宫中年宴在即,京城受邀的夫人小姐都挑选了最心仪的布匹,让人送去京城最好的裁缝铺裁制新衣,更有胜者甚至亲自去了铺子里。
虞清苒与谢峥成婚一来,除了谢峥将各种赏赐和库房里多年存储的各种上好的布料都拿出来为她只做了新衣之外,萧月回和谢洋也时不时派人送各种东西过来,有时候是首饰,有时候是衣裳鞋子。
自从虞清苒嫁过来之后,蕙兰她们见识了许多从前只听说过的好东西,几个人每次看着都欢喜得不得了,只是虞清苒上辈子见惯了,心中虽然也是高兴的,但也不像她们那么夸张。
上辈子宫中年宴那日,虞清苒与谢峥刚出门就闹了别扭。
其实起因很简单,不过是谢峥想着两人反正是一同入宫,就打算与虞清苒同乘马车,可虞清苒偏偏不愿意与他一起,于是各种吵闹硬要他自己骑马。谢峥原本不是个脾气好的,可虞清苒无理取闹的时候他却也没有发脾气,反而依着她说的,骑着马在马车外。
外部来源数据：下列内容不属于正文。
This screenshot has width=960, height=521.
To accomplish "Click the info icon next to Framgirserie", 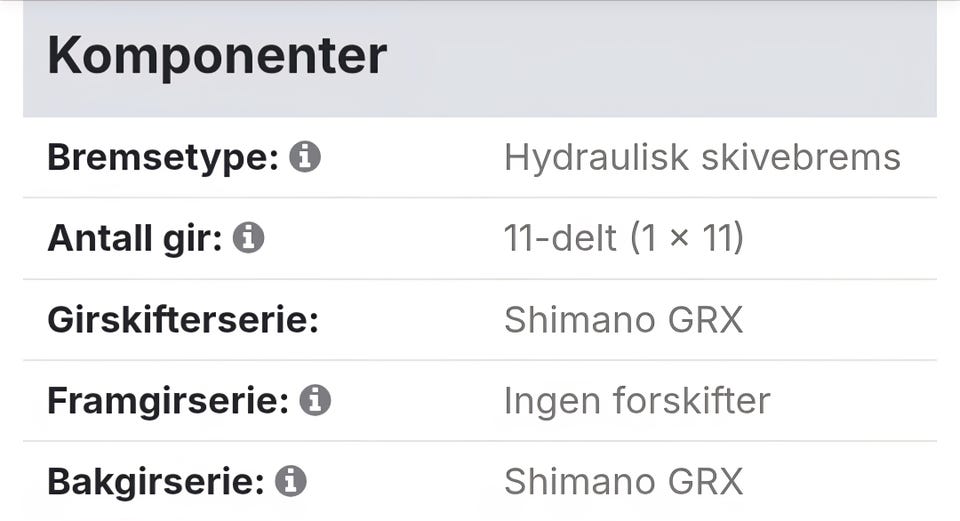I will pyautogui.click(x=315, y=400).
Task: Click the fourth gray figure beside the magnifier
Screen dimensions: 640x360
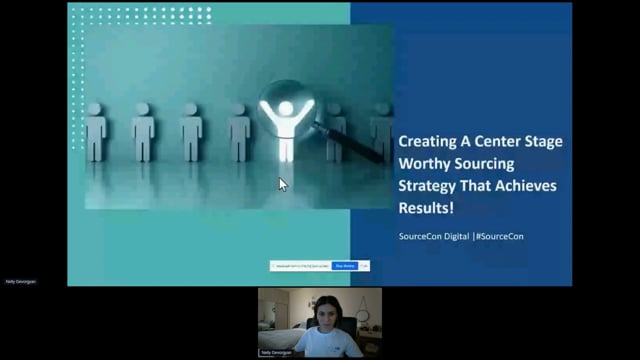Action: pyautogui.click(x=239, y=132)
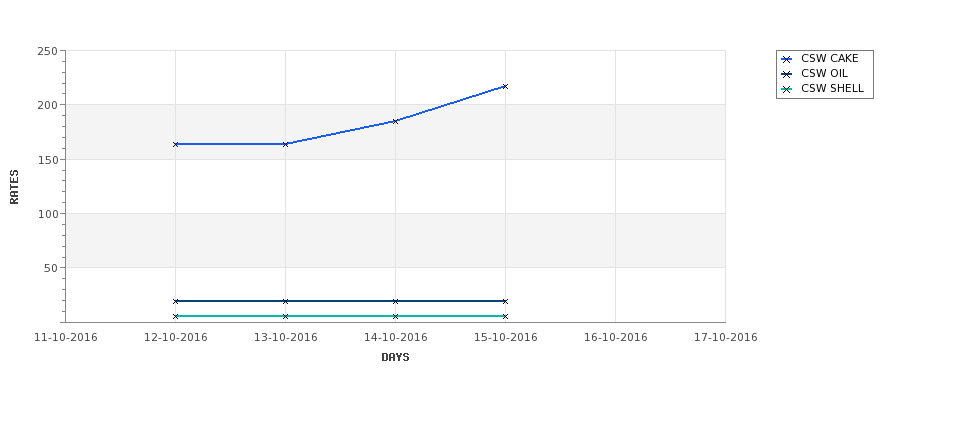Click the CSW SHELL legend label

pyautogui.click(x=832, y=88)
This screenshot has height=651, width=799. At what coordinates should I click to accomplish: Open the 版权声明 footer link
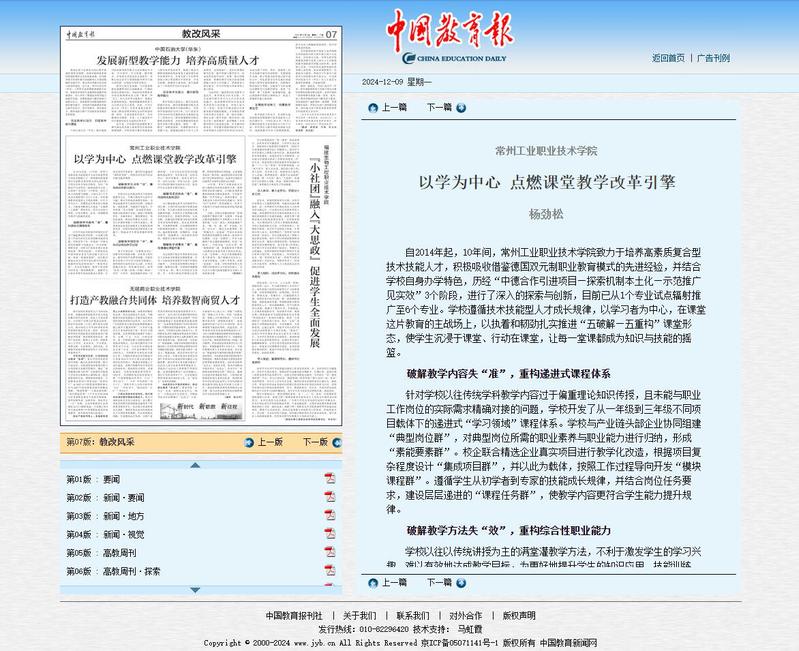518,615
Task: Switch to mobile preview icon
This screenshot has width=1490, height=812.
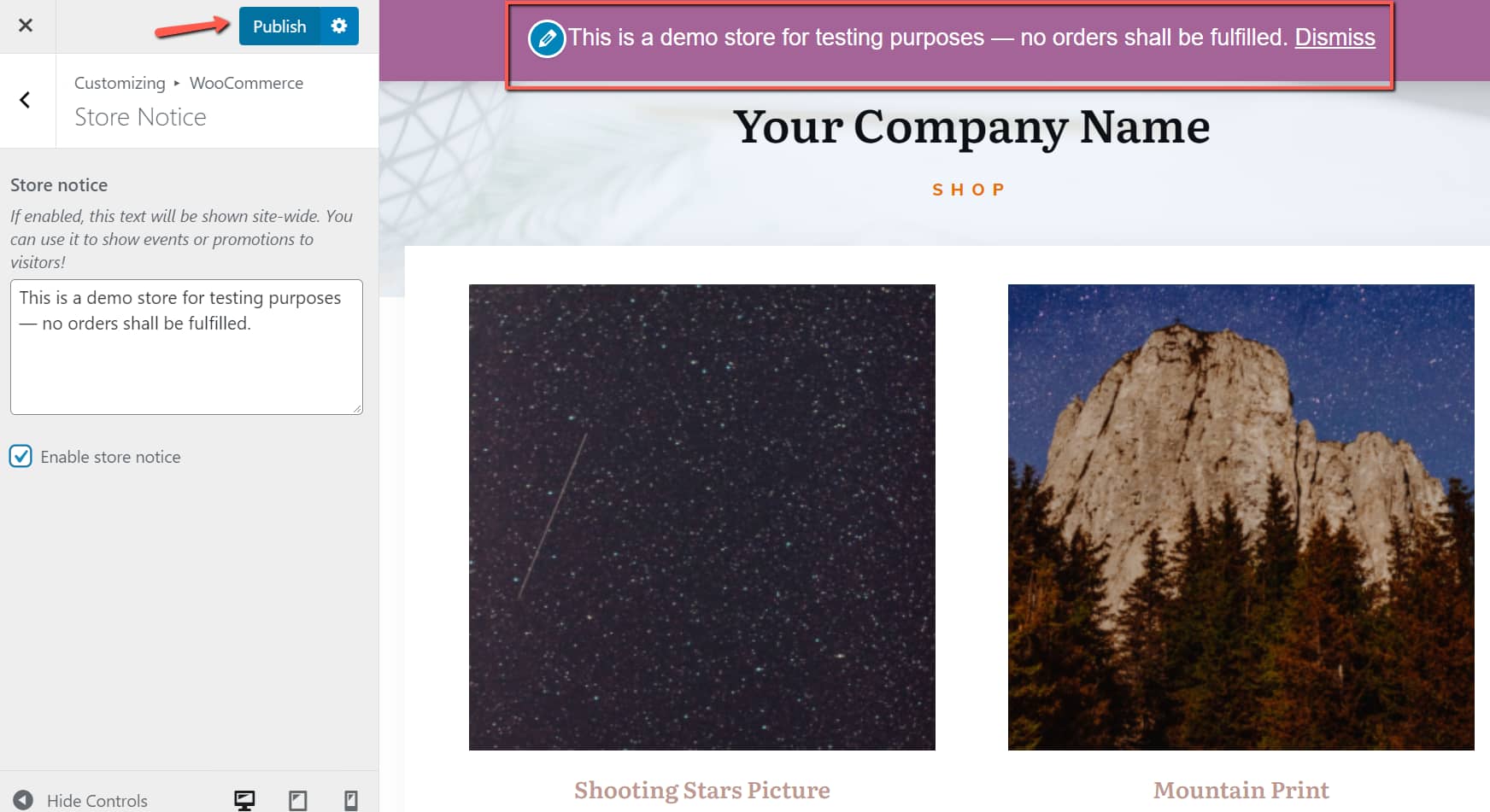Action: pyautogui.click(x=350, y=800)
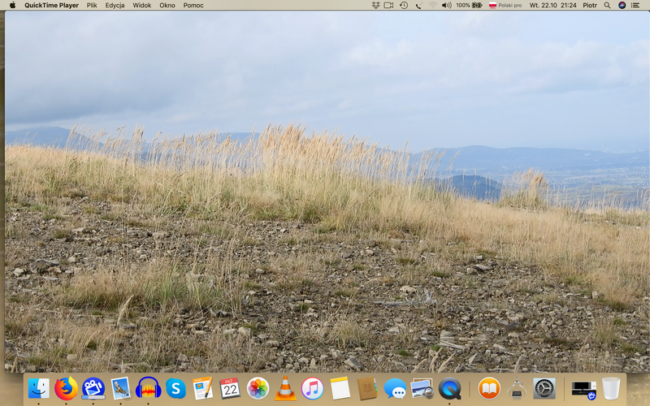650x406 pixels.
Task: Open the Piotr user account menu
Action: 588,5
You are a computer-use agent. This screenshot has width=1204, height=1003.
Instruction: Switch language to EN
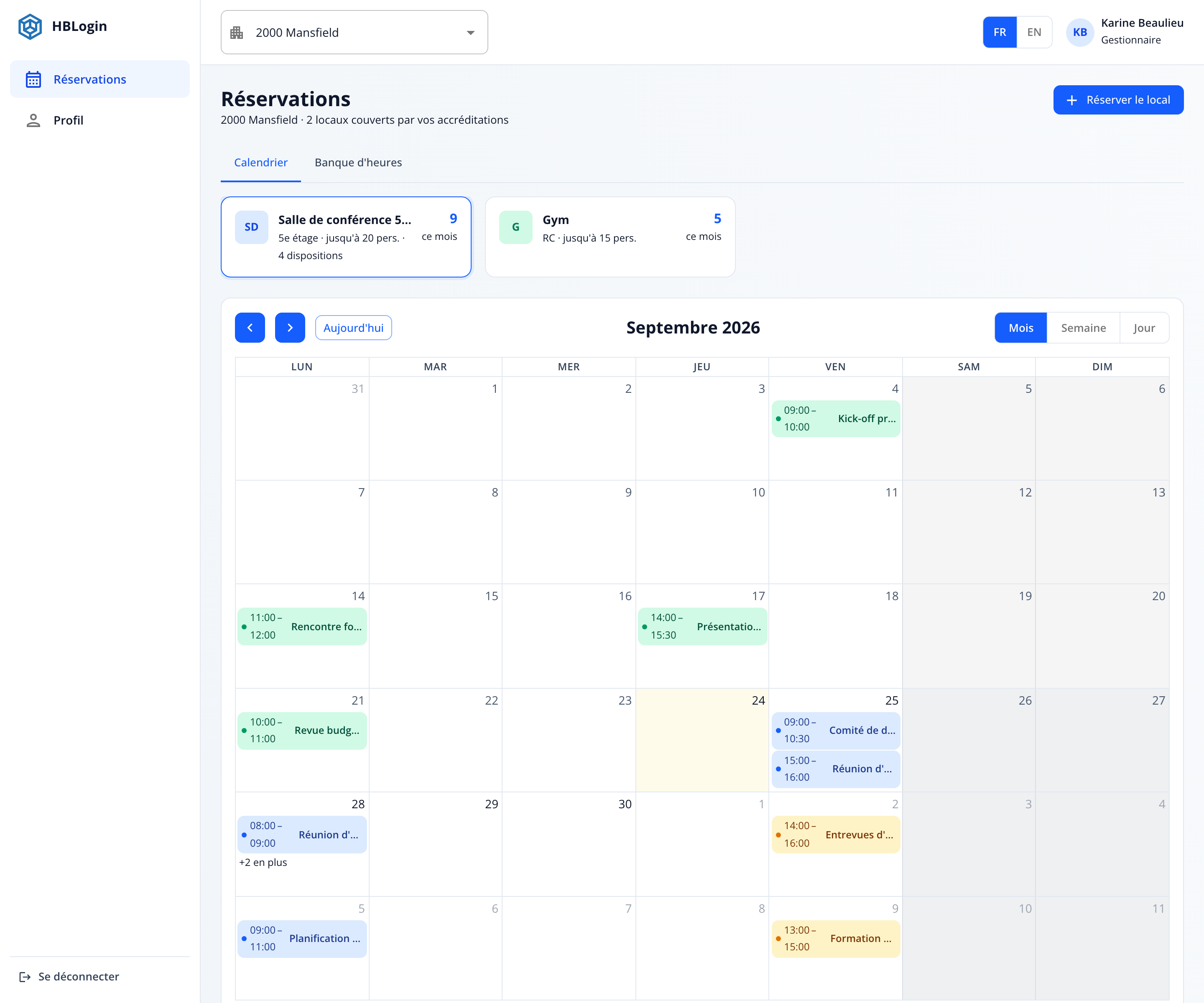(x=1034, y=32)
这事儿不知怎的传了出去,后来虞清瑶还来问过她,虞清苒当时提起这事就觉得心烦,还同她发牢骚:“他一个只知道打仗的粗鄙之人,我一想到每日与他同处一个屋檐下就难受,更不要说同乘一辆马车了。”
虞清瑶当即低下头,做出一副要哭的样子:“姐姐受委屈了,若不是为了阿瑶,姐姐断然不必受这样的苦。”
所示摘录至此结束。